Wednesday, August 10, 2022

WAITING FOR OFFICIAL BURIAL

By the time the National Bureau of Economic Research finally declares official recession, their astute observation will be only useful to archaeologists attempting to figure out what happened to the deeply buried Kardashian society...






While playing history's greatest central bank following fools, today's gamblers believe that time is on their side. Nothing could be further from the truth. With each passing day the hole gets deeper. But you would have no way of knowing by reading the mainstream financial media. They have a skill at turning all economic risk into gold plated opportunity. If Bernie Madoff was alive he would be head of the SEC.

We have now crossed over into the back half of the year, well into the months (August/September) that have caused the greatest financial dislocation in the past two decades. It appears that for whatever reason, the worst first half stock market performance in 60 years ignited a massive short-covering squeeze. Many hedge funds that were short in the first half decided to book profit. Which means that now currently there is no short buffer below the market:

Bloomberg July 28th, 2022:

BEARS UNWINDING SHORTS LEAVES STOCKS EXPOSED

"The rally, and attendant change in sentiment, has forced speculators to unwind bearish positions that once served as a key source of (stock) demand...With short sellers retreating, stocks might be exposed to a downdraft if the Fed turns more aggressive on future rate increases or corporate profits start to crater"

This implies that there is plenty of room for CTAs to start building up short positions again.” 


In other words, shorts covered despite the fact that risks have grown steadily since the beginning of the year. Goldman Sachs started the year with a prediction for four rate hikes in 2022 (1%) and they are currently predicting 16 rate hikes (4%). All Wall Street economic growth predictions have now been updated with minus signs. 

We can see the reduction in short positions via the CBOE option skew which is an indicator of short positions in the options market:





Another risk that still never gets mentioned is the Fed's Quantitative Tightening program which in September will be twice as lethal ($95b/month) as the prior tightening in 2018. And yet commodities are already collapsing deja vu of 2008 and from the exact same level:






Basically what happened since the end of the first half is that bearish money managers took profit while betting the worst was over. When in actual fact the worst hasn't even started yet. 

Which is why investors are now praying for recession to get them to their imaginary promised land of a Fed reversal near the zero bound. Their safety net is no longer shorting, their new safety net is believing that the Fed can finish tightening and pivot to bailout fast enough to prevent wholesale meltdown. 

Even at this late juncture I have yet to hear ONE pundit inform the public that a 2.5% Fed Funds rate is not enough to prevent economic depression, much less deep recession.

Yield curve inversion is now the flattest in forty years, meaning that long-term rates are significantly lower than short-term rates as the bond market predicts the Fed is making a COLOSSAL mistake by overtightening:





So it is that investors now believe that all bad news is good news for stocksTheir new buying mantra. A mantra that has been assiduously cultivated during the era of financial Disneyland that has abided since 2008.
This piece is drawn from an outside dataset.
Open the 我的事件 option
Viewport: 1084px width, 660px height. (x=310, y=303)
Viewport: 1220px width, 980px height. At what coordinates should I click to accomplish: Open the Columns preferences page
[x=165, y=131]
Today's CPI showed that inflation may well be peaking, however some context is in order, because the CPI is still a long way from where the Fed will stop raising interest rates. If the past twenty years is any guide, that level comes in at about 4.5% on the CPI:





Deja vu of the March rally, this latest rally is an overthrow of the June high and a backtest of the 200 dma, coming off of the lowest volatility of 2022. In addition, VIX below 20 attracts a lot of bulls who believe it's a sign the bear market is over. It was a bull trap in April but for these amnesiacs that is long forgotten.




Here we see via AAII positioning data, the shocking divergence in cash balances from 2008 versus now:

https://www.aaii.com/assetallocationsurvey

In summary, it's abundantly clear that today's investors missed the "pivot" from inflation to deflation and from fantasy to reality.

And who can we thank for that but all of the pundits who told them that inflation was NOT transitory in 2022.

Wrong again. This time with no cash buffer AND no monetary safety net.